Give as output the line that contains "[Linkedin] (580, 105)", followed by every remaining line of the entries, unchanged and with nothing added.

▼

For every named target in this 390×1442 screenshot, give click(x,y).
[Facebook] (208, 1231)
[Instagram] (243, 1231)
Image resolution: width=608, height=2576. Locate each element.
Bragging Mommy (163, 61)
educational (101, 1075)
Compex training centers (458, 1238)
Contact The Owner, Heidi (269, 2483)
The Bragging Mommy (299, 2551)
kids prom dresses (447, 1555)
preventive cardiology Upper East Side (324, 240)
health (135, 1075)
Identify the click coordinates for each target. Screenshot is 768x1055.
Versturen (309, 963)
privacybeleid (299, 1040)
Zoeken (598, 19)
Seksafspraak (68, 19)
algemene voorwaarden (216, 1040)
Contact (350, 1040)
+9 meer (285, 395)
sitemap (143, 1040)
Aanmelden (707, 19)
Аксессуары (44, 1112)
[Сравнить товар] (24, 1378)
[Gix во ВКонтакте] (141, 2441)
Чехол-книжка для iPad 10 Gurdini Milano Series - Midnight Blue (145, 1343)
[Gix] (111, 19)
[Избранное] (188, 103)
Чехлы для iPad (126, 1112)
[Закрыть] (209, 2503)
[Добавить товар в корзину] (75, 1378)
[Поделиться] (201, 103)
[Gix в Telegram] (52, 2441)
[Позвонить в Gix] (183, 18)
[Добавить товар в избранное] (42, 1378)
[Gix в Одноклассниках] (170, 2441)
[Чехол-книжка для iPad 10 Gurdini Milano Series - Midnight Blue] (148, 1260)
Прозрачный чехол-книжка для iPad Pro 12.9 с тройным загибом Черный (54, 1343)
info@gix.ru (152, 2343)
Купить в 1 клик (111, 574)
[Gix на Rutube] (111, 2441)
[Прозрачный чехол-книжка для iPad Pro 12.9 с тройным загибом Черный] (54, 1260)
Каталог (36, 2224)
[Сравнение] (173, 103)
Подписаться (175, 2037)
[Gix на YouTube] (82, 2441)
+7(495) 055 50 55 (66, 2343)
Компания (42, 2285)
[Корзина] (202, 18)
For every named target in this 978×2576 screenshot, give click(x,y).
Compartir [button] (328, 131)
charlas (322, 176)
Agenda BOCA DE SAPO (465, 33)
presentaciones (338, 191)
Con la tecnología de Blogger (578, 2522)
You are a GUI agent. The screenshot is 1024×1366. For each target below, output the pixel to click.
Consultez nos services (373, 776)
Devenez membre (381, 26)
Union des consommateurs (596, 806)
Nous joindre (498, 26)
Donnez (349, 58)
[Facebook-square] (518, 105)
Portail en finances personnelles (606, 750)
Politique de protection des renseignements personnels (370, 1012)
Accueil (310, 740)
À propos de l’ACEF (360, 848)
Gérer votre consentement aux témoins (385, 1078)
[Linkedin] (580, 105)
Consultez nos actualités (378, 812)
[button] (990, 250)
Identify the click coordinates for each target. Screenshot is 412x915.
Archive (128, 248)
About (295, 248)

▲

▸ YOUR RESPONSE
[Linkedin] (580, 105)
Consultez nos actualités (378, 812)
[button] (990, 250)
Identify the click coordinates for each target. Screenshot is 412x915.
Archive (128, 248)
About (295, 248)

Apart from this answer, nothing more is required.